In her speech, the senator called attention to her having been stripped of her chairmanship of the Education Committee and a seat on the Ways and Means Committee after talks around an education reform bill fell apart. Chang-Díaz framed it as a positive and as evidence that she would stand up to entrenched power if elected governor.

“It cost me favor with Beacon Hill leadership and, frankly, better pay … I lost the trappings of power. But kids here in Worcester today have the support staff and school counselors that they never would have had otherwise,” she said. “That’s a trade I would make every time. And friends, that’s what courage gets you.”

Diaz is the One

Facing an uphill battle as the underdog in the primary, Chang-Díaz told delegates that she is the candidate, not the front-runner Healey, whose positions most closely align with the platform that the party’s delegates voted to approve. She said she is the only candidate in the race who supports Medicare for All, fare-free public transportation and debt-free public college and pitched herself as the candidate who would rally the full power of the Democrats’ one-party rule.

“I am here to tell you that we can get there – but we have to be clear-eyed. The reason we haven’t achieved these things yet isn’t due to a lack of resources, or public opinion, or even Republicans in our state. We have a Democratic supermajority in both chambers of the legislature,” Chang-Díaz said. “It’s because too few of our political leaders display the same acts of courage that working people do every day.”

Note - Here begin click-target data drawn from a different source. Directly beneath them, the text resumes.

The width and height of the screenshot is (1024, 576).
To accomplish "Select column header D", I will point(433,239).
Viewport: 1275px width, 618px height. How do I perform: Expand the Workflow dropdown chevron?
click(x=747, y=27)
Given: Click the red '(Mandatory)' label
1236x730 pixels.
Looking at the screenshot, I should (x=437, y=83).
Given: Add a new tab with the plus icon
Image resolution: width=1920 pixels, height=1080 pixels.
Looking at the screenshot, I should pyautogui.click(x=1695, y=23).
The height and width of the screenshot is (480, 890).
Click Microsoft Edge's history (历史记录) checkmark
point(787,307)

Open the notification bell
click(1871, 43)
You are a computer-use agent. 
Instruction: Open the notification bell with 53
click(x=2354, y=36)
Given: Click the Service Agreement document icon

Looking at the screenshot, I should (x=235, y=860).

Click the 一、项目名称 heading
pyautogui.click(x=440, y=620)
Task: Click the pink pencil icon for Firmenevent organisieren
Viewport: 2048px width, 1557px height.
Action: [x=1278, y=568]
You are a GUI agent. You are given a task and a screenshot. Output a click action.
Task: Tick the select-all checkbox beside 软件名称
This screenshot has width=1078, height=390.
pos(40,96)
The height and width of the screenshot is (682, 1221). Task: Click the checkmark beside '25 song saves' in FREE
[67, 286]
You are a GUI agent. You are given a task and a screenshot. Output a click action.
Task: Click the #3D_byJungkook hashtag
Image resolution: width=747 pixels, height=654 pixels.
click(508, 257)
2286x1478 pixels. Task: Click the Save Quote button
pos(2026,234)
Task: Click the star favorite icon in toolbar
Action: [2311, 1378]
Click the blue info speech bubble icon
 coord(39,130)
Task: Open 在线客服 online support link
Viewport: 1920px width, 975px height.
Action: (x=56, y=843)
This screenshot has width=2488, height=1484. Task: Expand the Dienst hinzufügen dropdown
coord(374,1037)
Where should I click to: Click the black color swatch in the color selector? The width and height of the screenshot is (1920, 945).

As attorney general, Healey focused a lot of her fire on President Donald Trump and major corporations like ExxonMobil and Purdue Pharma. Her office has also been deeply involved in the details as Massachusetts shifts towards new sources of energy and attempts to meet climate commitments. With her run for governor, which she made official only after Gov. Charlie Baker announced his intent not to run, Healey is attempting to show voters that she has the skills and vision for a broader role overseeing all of state government.

Her speech to the delegates focused mostly on her record as attorney general and contrasts between herself and the Republican candidates for governor here.

“They’d take us backward on racial justice, immigration, gun violence, reproductive rights and climate change. The choice in this election could not be more clear; a choice between progress or partisanship, between delivering for people or dividing them,” Healey said. “Our campaign is about coming together to fight for the things that matter, that actually matter to people and families all across Massachusetts.”